Creating PowerShell modules is fun, rewarding and a great way to learn more PowerShell. But when you want to test your code, you want to run it in a clean environment to make sure that you don’t have anything interfering with your awesome module. It would suck to get a thing working, publish it to powershellgallery and then realize that it won’t run for most people because they don’t have that one unique setting that you use.
Instead of trying to keep your own PowerShell Core clean, it would be preferable to get the newest release and run it in an isolated environment. For this, we can use Docker locally. In this
Setting up docker
We don’t have to create our own Docker image for this. Microsoft has created one all ready, and it’s available on Docker Hub. Let’s start off by pulling the image to our local machine.
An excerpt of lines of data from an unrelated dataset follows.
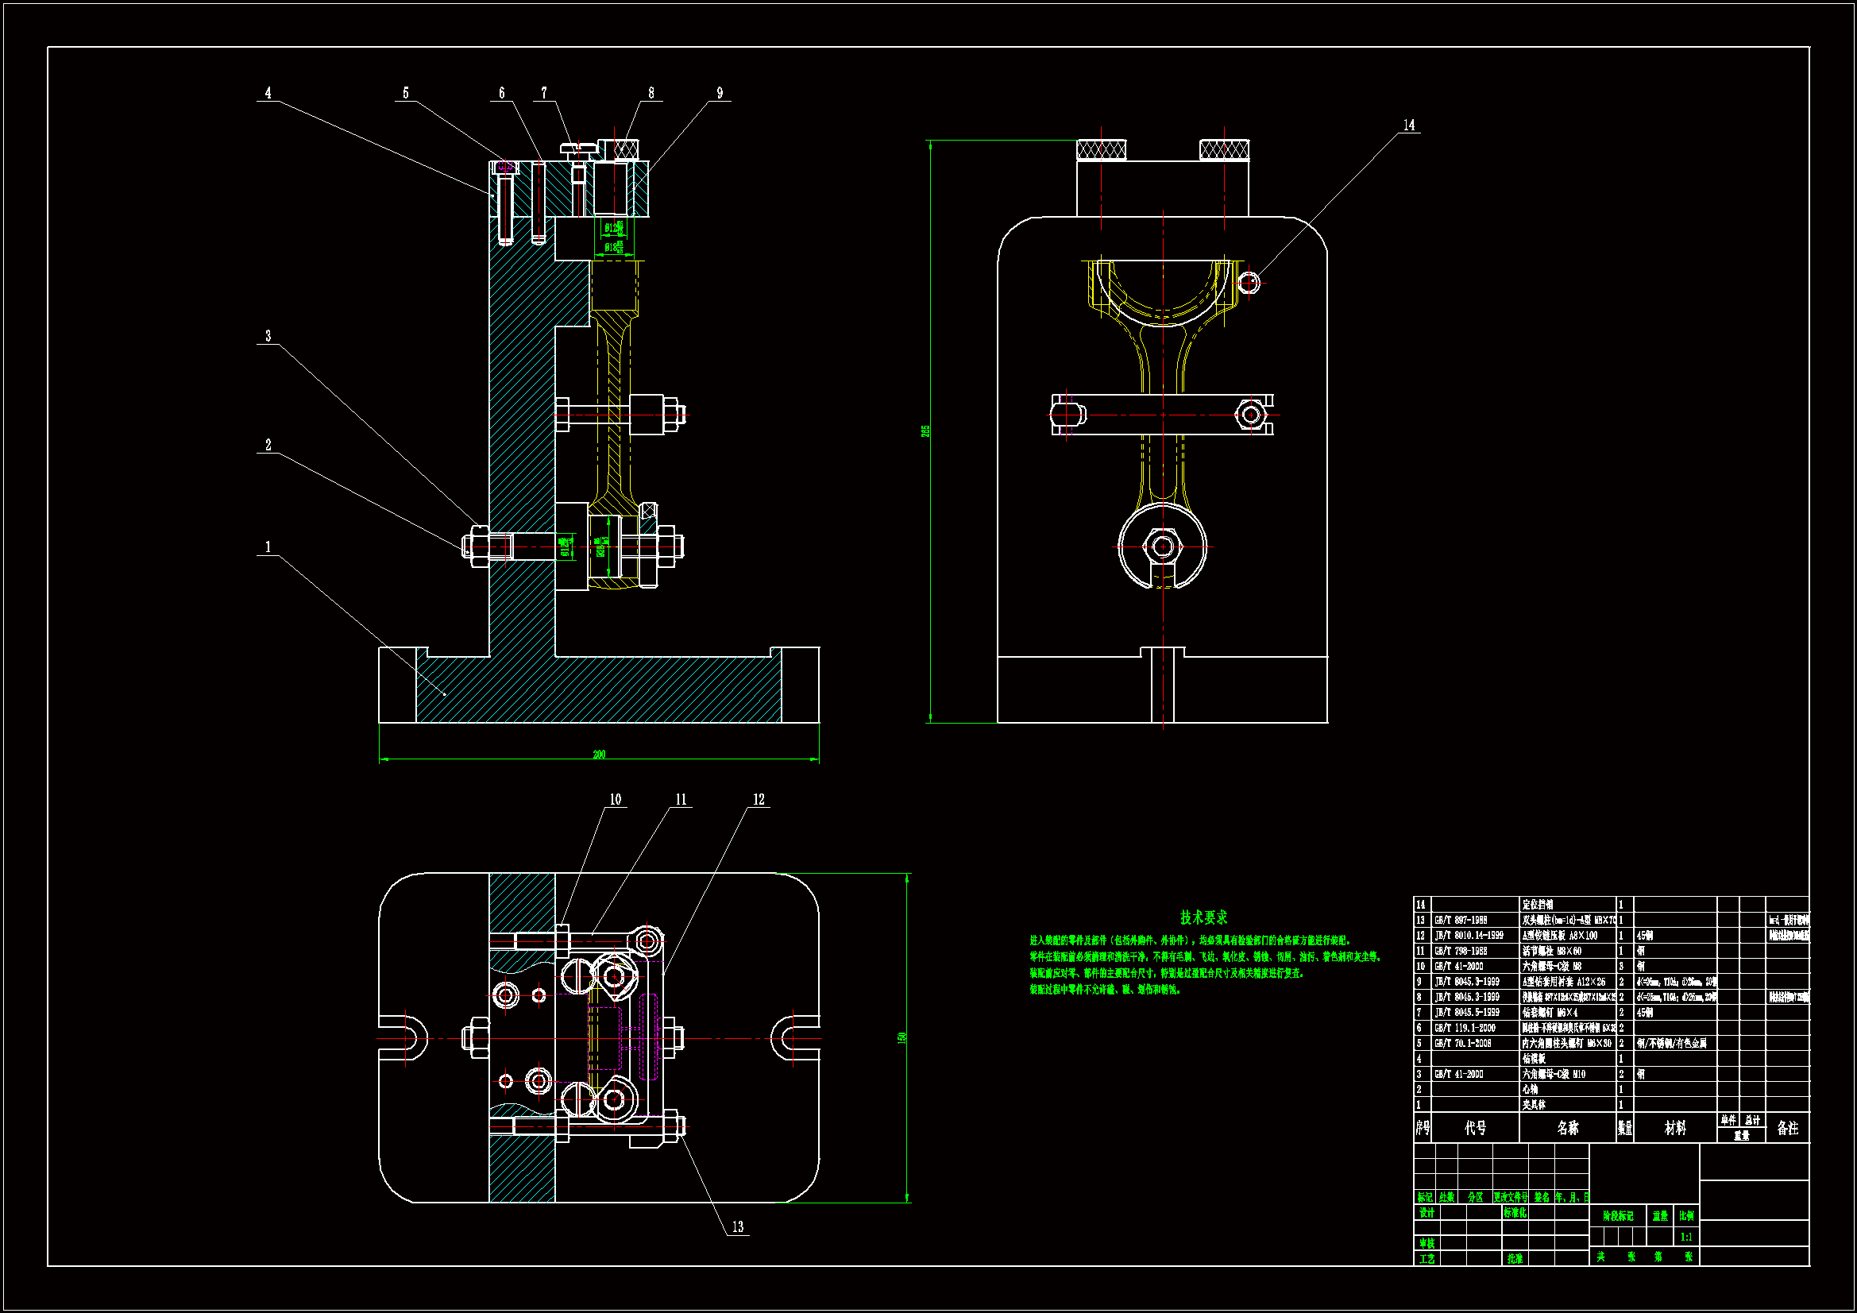The image size is (1857, 1313).
Task: Click part balloon number 9 label
Action: pos(720,93)
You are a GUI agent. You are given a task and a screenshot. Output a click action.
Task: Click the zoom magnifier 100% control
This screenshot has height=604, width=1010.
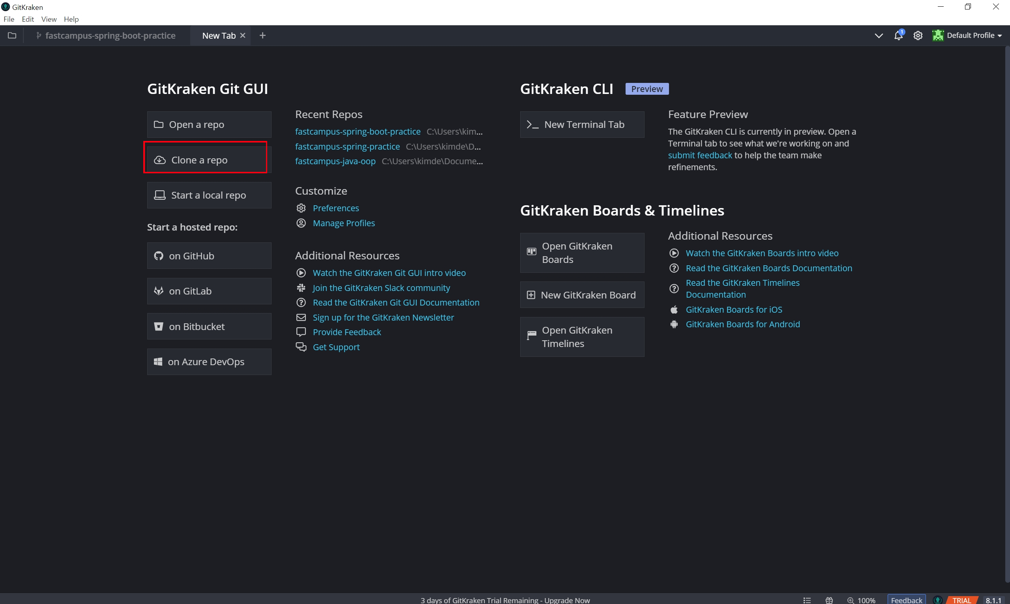tap(861, 600)
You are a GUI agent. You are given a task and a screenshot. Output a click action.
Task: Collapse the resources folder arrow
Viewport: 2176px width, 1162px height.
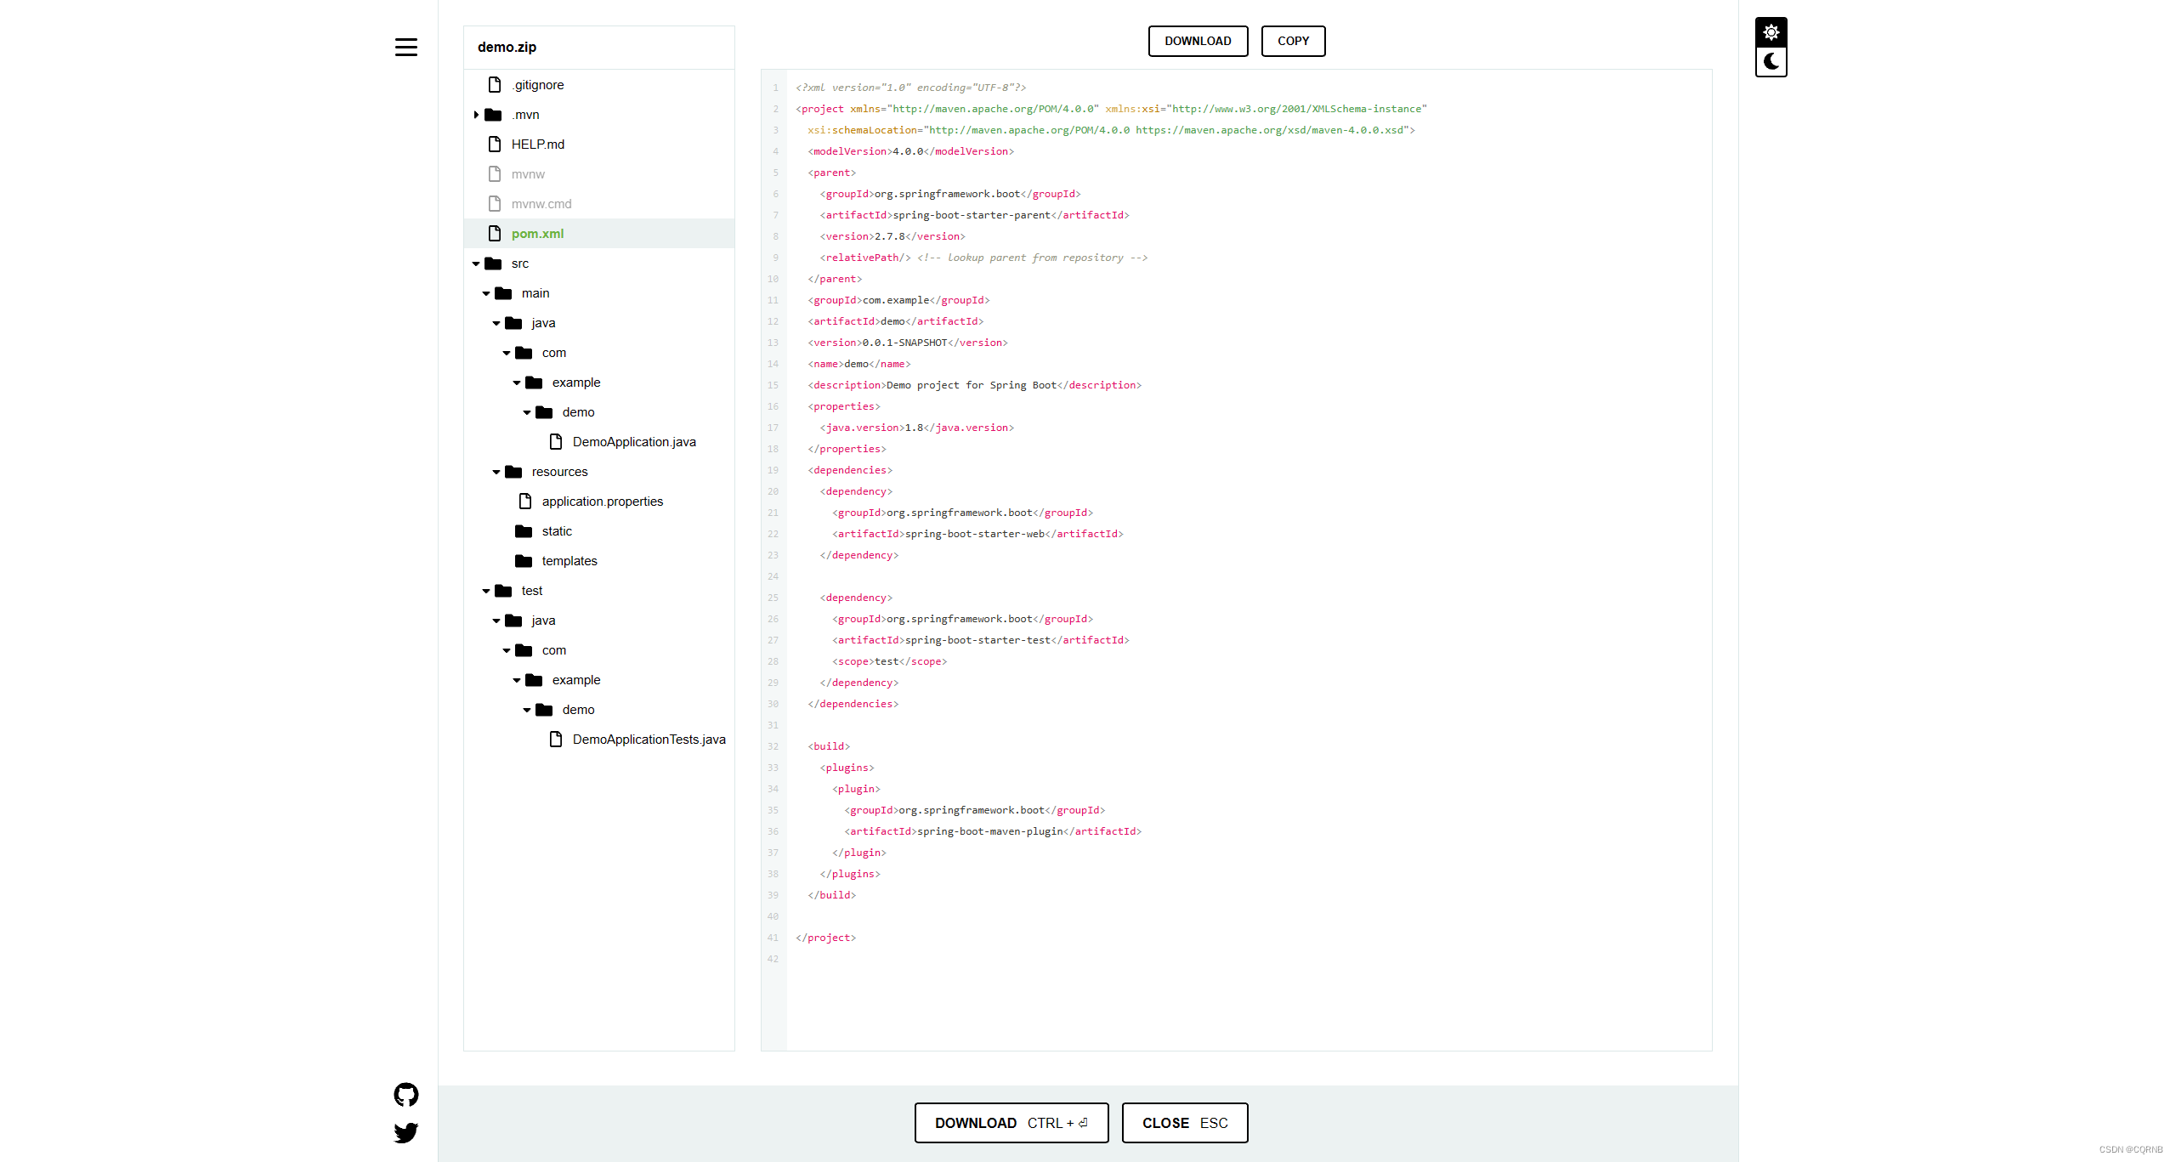pos(496,472)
docker pull mcr.microsoft.com/powershell
Now that we have the container image, we want to create the container. I prefer to create it with a name that will be easy to remember. An example:
docker run --name pwsh -it mcr.microsoft.com/powershell
This will create the container, with a friendly name of pwsh and open a pseudo-TTY to the container and then you’re in and ready to PowerShell.
This is of course the bare minimum and if you’re running other containers that you want this one to interact with, you might want to read up on docs.docker.com for how to go about setting that up.
Quick tip; If you write exit while in the container, it will actually shut down. That means that if you want to continue to work in this container you have to do a docker start first, then a docker attach. Docker has a shortcut to convert your session from interactive to daemon. The shortcuts are CTRL+P, CTRL+Q. Then you can return to it by running docker attach pwsh.